Nós, o elenco, sabemos o que sabemos hoje, mas seremos outros amanhã. Então, a estréia é geral, um futebol ,com atores, papéis, história e plateia. E o jogo começará. Dá frio na barriga, dá medo de errar. E de errar, erro novo. Erro que nem sabemos qual será, se acontecerá e como acontecerá. É tudo ao vivo. Por isso que parece tanto com a vida. E nesse ponto melhor do que a vida, porque a gente pode sempre consertar. Na vida pode-se melhorar e aprender e não repetir o erro, mas no palco o morto que ontem, morto era, a gente hoje pode decidir ressuscitar. A piada que ontem não funcionou, a gente pode hoje tirar ou melhorar, acertar no tempo cômico, substituir, cortar.
Escrevo isto para que saibam da nossa responsabilidade. Para que quando vocês ouvirem alguém comentar, "Aquele ali tem vida de artista", nos defendam. Não deixem que digam, que pensem e que falem, embora já mereçam o perdão porque não sabem o que falam. Tal frase vem, em geral, carregada de uma sinonímia de vadiagem, mas o buraco é mais embaixo. Há um trabalho árduo por trás dos panos. Como nesse caso, adoramos o que fazemos, é um árduo saboroso. O teatro é guloso, exige tudo e, embora seja o lugar das máscaras, sua posição melhor é o de estar por trás delas e à sua frente ao mesmo tempo. Mas, para isso, nos quer inteiros, exige nossas vidas com tudo o que há dentro delas e, em especial nossa experiência nelas. Tudo serve à grande boca do espetáculo, à boca da cena.

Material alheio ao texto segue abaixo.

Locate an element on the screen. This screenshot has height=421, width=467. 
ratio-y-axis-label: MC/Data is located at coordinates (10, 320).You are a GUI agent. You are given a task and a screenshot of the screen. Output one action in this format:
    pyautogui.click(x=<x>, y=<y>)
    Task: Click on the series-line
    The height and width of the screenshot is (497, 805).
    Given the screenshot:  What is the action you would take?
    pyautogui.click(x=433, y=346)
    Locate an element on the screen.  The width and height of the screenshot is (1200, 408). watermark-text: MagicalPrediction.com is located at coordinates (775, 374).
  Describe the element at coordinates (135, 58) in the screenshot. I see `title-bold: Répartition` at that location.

A partir depois de amanhã, esperaremos, por meses, que o público, nosso freguês, compre ingressos e receba e goste faça um boca-a-boca do nosso preparado.
Somos trabalhadores sem horário fixo aparente pois, exatamente na hora que a maioria das pessoas começa a se divertir e, a se entreter, é nessa hora que pegamos no serviço. Um compromisso de fazer rir e, chorar, pensar e que, aos olhos menos observadores nem parece trabalho. Talvez porque serviço e prazer sejam ainda palavras dissociadas entre si em conceito.

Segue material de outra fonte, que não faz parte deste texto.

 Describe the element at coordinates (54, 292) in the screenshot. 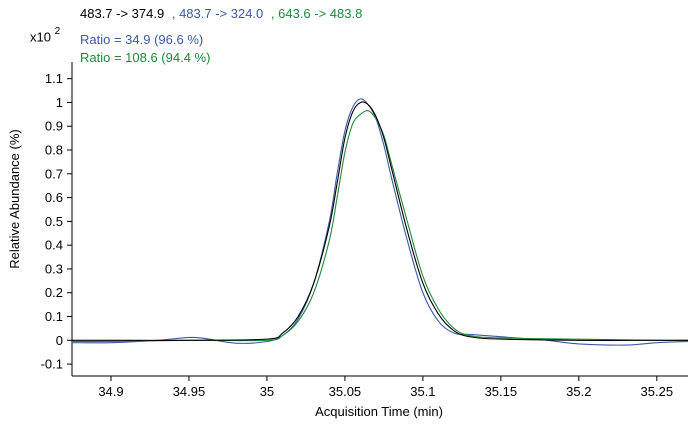

I see `y-tick-label: 0.2` at that location.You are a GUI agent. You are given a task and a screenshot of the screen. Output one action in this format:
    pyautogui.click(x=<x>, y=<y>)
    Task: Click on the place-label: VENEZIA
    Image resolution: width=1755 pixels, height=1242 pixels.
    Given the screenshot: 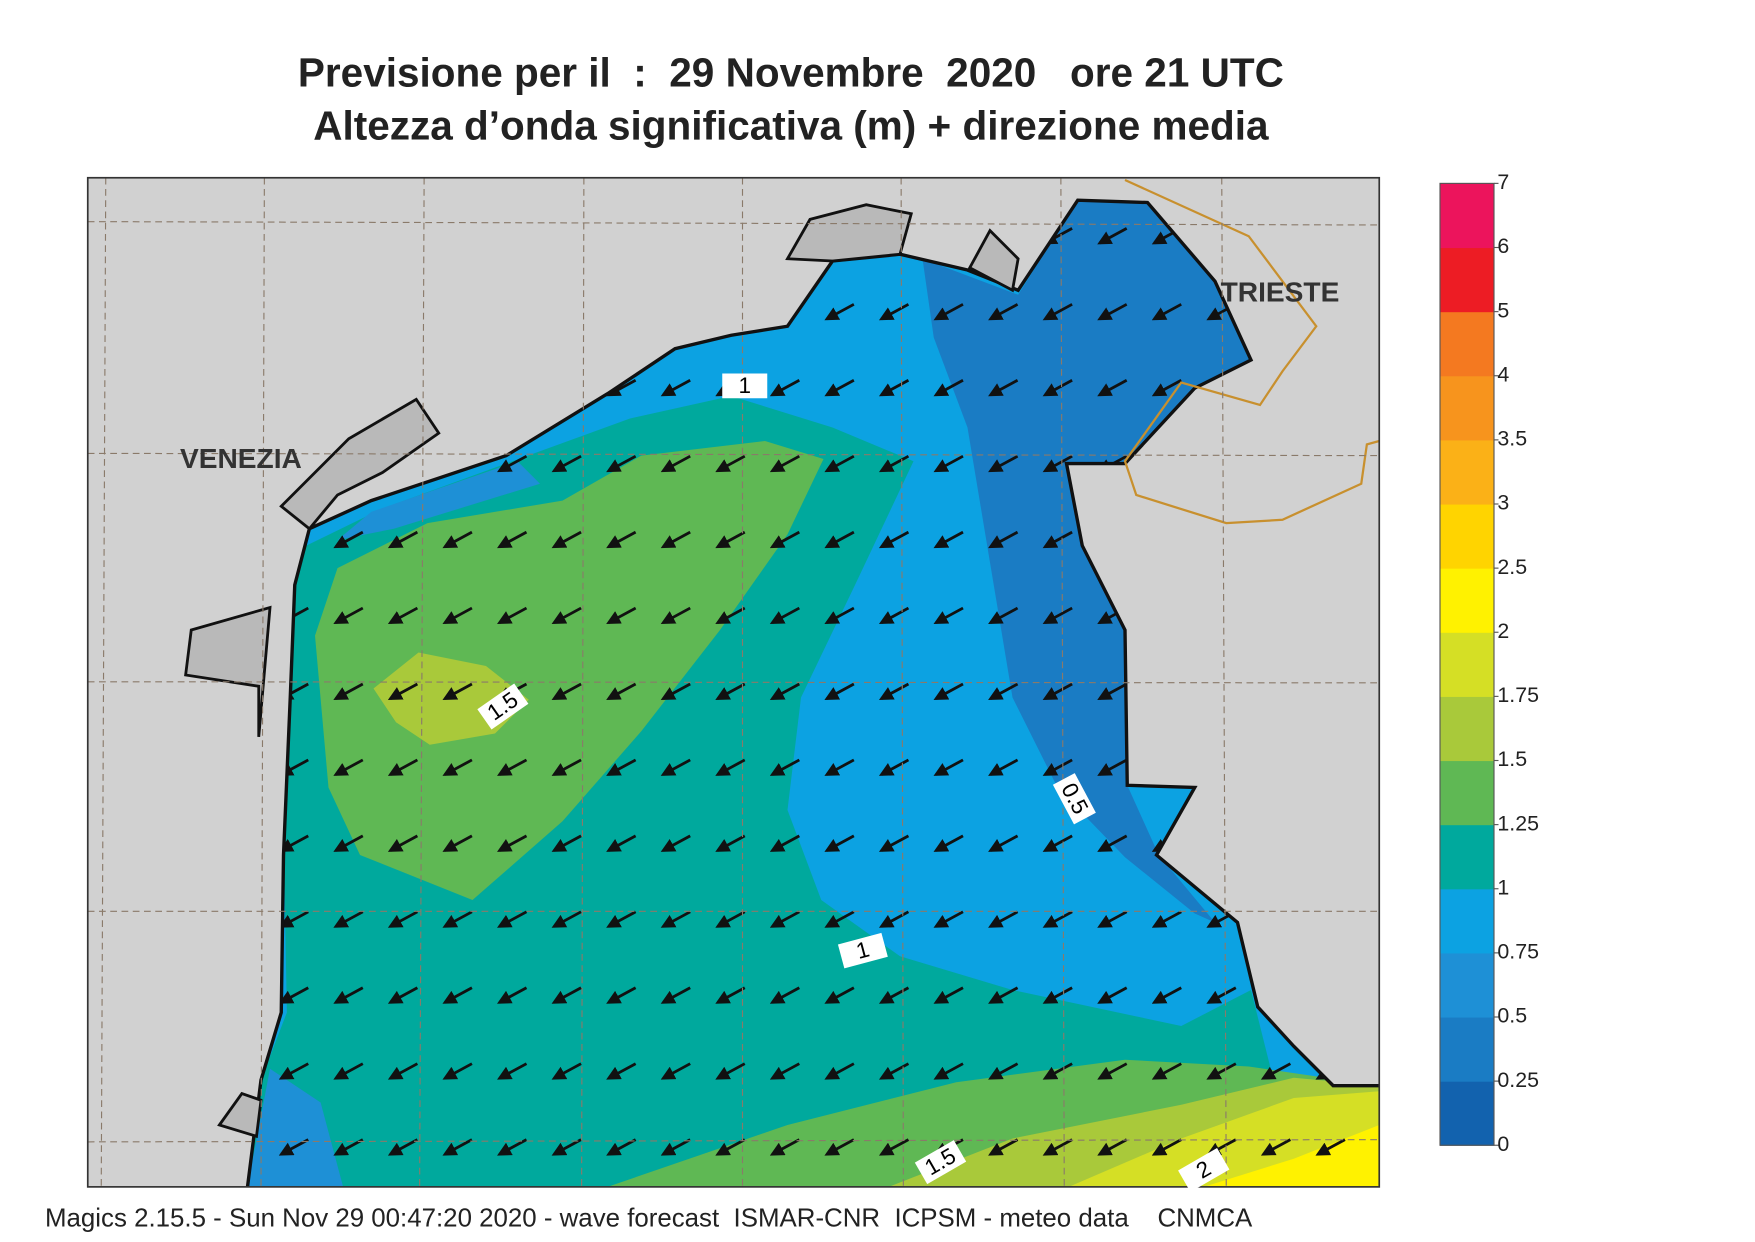 What is the action you would take?
    pyautogui.click(x=241, y=458)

Com filho doente, casamento em crise, febre, não importa, o artista sabe: ao teatro só se falta quando morre. Rala-se muito, acreditem –me os que não são atores e conosco não convivem. E é tão apaixonante o íntimo enredo deste milenar oficio que, falando sério, mesmo entregando esses segredos, ainda assim, não acaba o mistério.